Material shown:

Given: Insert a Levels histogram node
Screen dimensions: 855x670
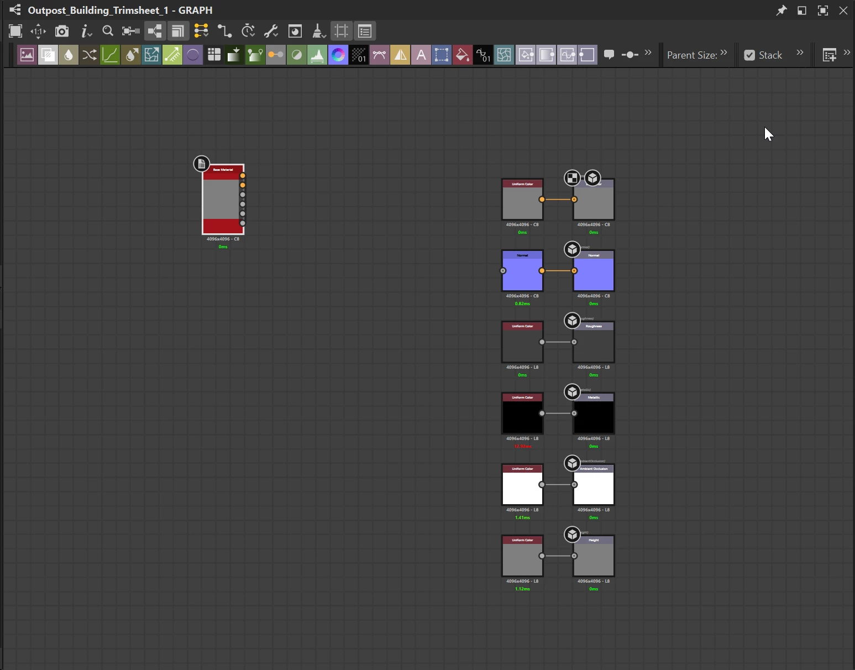Looking at the screenshot, I should pyautogui.click(x=317, y=55).
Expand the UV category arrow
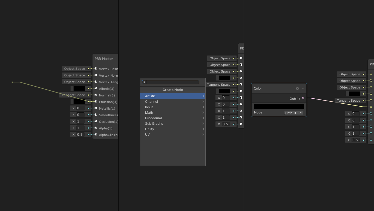This screenshot has width=374, height=211. [203, 135]
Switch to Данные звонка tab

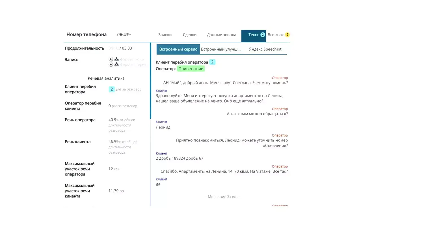(221, 35)
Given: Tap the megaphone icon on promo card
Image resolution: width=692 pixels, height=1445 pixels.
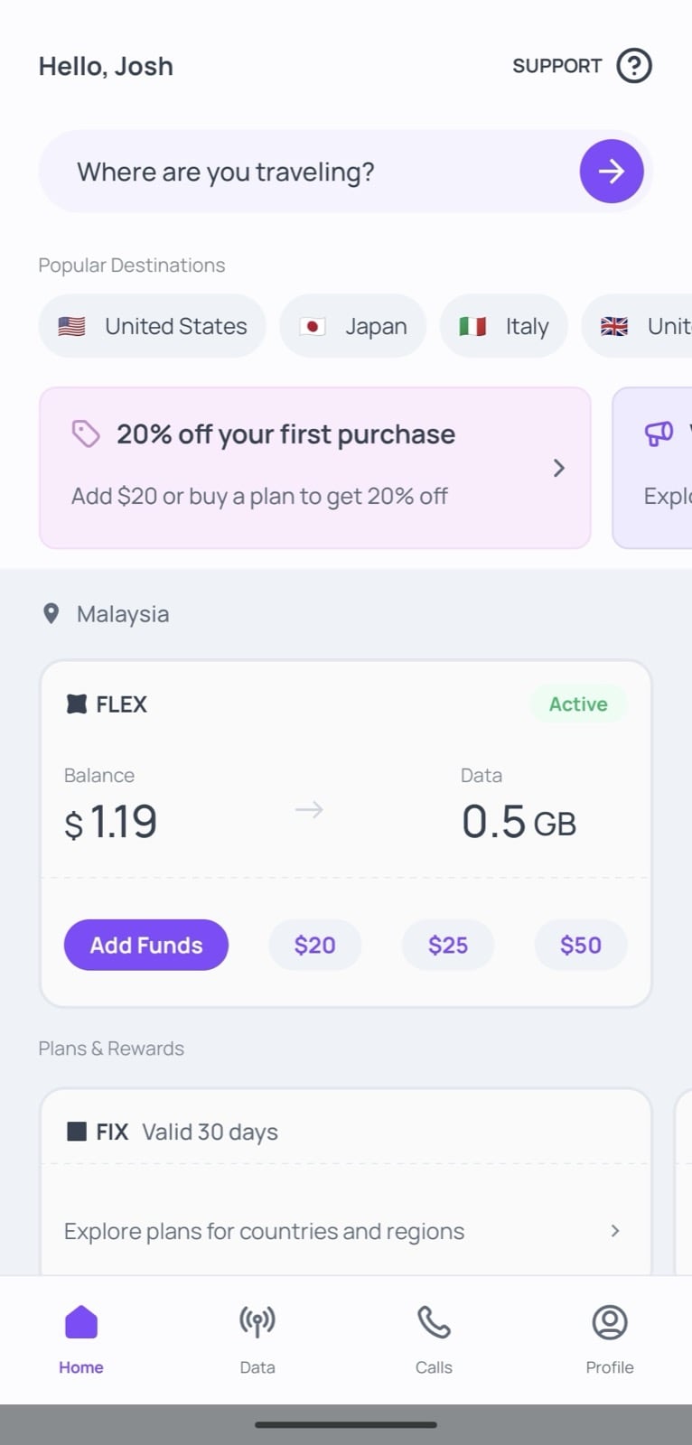Looking at the screenshot, I should [659, 434].
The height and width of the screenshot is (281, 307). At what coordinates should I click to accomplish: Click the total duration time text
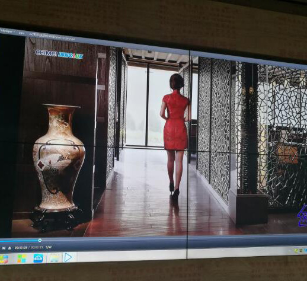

Work required: Quote each line of the listing exactly, but leave the pictures out.

Problem solution:
Given: Insert a Levels histogram node
Screen dimensions: 855x670
Looking at the screenshot, I should pyautogui.click(x=317, y=55).
Expand the UV category arrow
This screenshot has width=374, height=211. [203, 135]
Switch to Данные звонка tab

(221, 35)
Given: Tap the megaphone icon on promo card
Image resolution: width=692 pixels, height=1445 pixels.
Looking at the screenshot, I should [659, 434].
The height and width of the screenshot is (281, 307). At what coordinates should I click to accomplish: Click the total duration time text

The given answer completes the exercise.